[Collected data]
=== Section Start ===

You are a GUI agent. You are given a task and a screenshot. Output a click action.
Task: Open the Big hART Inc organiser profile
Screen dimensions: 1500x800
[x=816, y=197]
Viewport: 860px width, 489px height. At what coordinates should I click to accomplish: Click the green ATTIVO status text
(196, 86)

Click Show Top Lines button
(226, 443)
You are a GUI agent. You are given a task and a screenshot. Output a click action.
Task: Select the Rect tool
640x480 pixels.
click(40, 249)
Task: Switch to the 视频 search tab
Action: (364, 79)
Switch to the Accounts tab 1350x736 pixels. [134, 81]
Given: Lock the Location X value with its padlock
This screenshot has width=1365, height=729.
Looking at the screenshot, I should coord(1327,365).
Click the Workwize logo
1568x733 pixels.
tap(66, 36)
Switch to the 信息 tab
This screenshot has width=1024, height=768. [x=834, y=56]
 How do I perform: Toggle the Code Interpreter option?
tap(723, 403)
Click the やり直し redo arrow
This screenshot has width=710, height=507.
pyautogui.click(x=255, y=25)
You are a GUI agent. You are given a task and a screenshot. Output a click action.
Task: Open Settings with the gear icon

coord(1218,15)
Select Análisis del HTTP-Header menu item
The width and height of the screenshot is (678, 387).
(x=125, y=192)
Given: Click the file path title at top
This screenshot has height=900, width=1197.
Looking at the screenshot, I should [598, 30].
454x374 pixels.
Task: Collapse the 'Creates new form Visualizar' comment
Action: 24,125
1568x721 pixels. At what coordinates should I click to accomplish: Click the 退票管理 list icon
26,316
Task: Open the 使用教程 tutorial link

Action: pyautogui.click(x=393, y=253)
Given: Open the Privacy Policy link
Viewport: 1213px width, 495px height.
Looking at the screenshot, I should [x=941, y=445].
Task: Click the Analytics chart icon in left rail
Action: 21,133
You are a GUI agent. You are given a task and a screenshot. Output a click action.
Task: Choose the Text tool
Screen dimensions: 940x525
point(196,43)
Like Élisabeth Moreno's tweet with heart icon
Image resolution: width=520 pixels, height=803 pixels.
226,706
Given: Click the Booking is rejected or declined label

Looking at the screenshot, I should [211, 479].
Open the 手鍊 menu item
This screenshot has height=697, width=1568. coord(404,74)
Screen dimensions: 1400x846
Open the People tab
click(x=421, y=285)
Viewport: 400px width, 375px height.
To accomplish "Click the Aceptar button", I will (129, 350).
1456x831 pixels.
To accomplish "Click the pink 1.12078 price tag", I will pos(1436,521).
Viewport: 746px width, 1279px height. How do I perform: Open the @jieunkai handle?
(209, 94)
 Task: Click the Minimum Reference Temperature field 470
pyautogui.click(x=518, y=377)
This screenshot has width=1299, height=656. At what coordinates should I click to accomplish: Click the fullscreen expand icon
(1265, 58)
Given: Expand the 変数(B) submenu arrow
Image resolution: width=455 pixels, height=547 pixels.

=== Section End ===

TRY IT
Where does the word "tool" appear in the records? Copy every line that holds it.

OUTPUT OF THE EXERCISE
Task: Select the Rect tool
Task: Choose the Text tool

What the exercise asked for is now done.